La réduction à 90 % ne touche pas uniquement le salaire de base. Les primes et indemnités sont également concernées. Cette mesure représente donc un double impact financier pour les agents en arrêt maladie. Elle s’ajoute à la période de carence déjà en vigueur, ce qui renforce le sentiment d’une pression accrue sur les fonctionnaires.
Cette décision s’inscrit dans une politique plus large de maîtrise des dépenses publiques. Le gouvernement cherche à limiter le coût des arrêts maladie, jugé trop élevé. Dans le secteur privé, des mesures de durcissement similaires sont également prévues à partir du 1er septembre 2026, avec un plafonnement des arrêts et des contrôles renforcés.

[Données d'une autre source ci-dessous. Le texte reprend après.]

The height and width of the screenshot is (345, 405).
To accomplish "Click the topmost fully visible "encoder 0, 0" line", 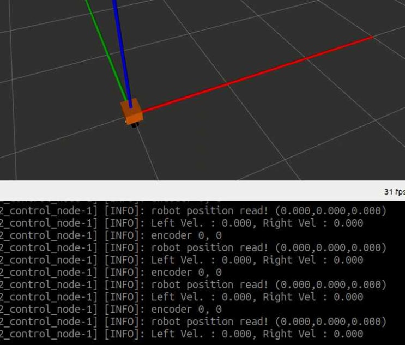I will (186, 235).
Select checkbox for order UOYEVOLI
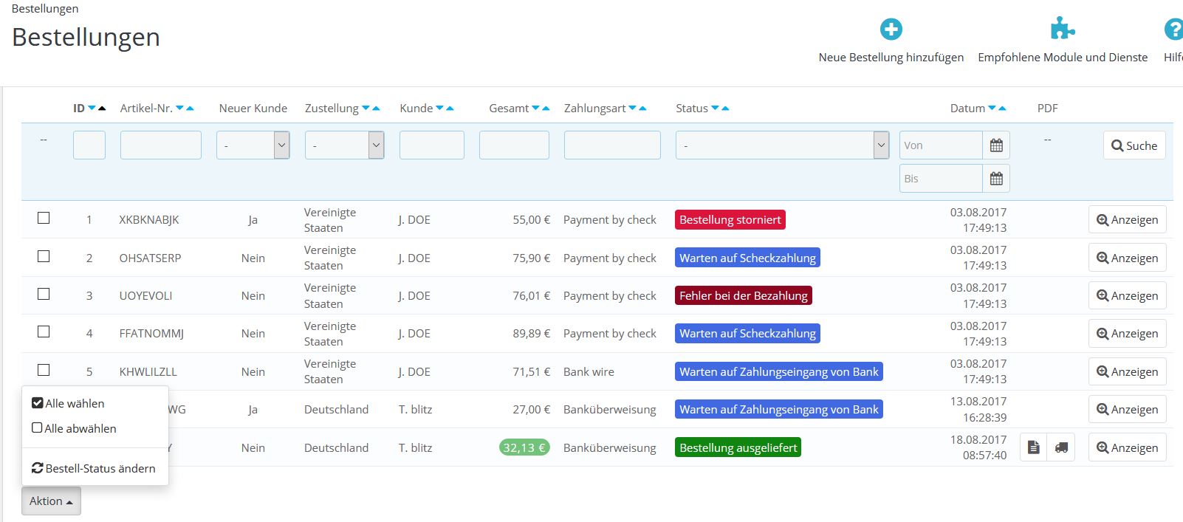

Pour de nombreux agents, cette baisse représente une perte de pouvoir d’achat non négligeable, surtout en cas d’absence prolongée. Dans des secteurs déjà en tension comme l’Éducation nationale ou la Santé, certains craignent une démotivation supplémentaire et un risque accru de présentisme, c’est-à-dire le fait de venir travailler tout en étant malade.
Malgré le rejet de leurs recours, les syndicats n’ont pas l’intention d’abandonner le combat. Ils étudient d’autres voies juridiques et espèrent que de nouveaux éléments permettront de rouvrir le dossier à l’avenir.
Du côté du gouvernement, cette réforme est présentée comme une mesure nécessaire de bonne gestion des finances publiques et de lutte contre les éventuels abus. Cependant, de nombreux experts soulignent que le vrai problème réside dans la prévention des problèmes de santé au travail plutôt que dans la sanction des arrêts maladie.
Cette affaire révèle les tensions actuelles dans la fonction publique française. Entre réformes successives, gel du point d’indice et maintenant la réduction des indemnités maladie, beaucoup d’agents ont le sentiment d’être particulièrement touchés par les efforts d’économie de l’État.
La décision du Conseil d’État ne met donc pas fin au débat. Elle risque au contraire de relancer les discussions sur la place de la santé et du bien-être des agents publics dans un contexte budgétaire contraint. Les prochains mois diront si d’autres recours aboutiront ou si cette mesure de 90 % s’installe durablement dans le paysage de la fonction publique.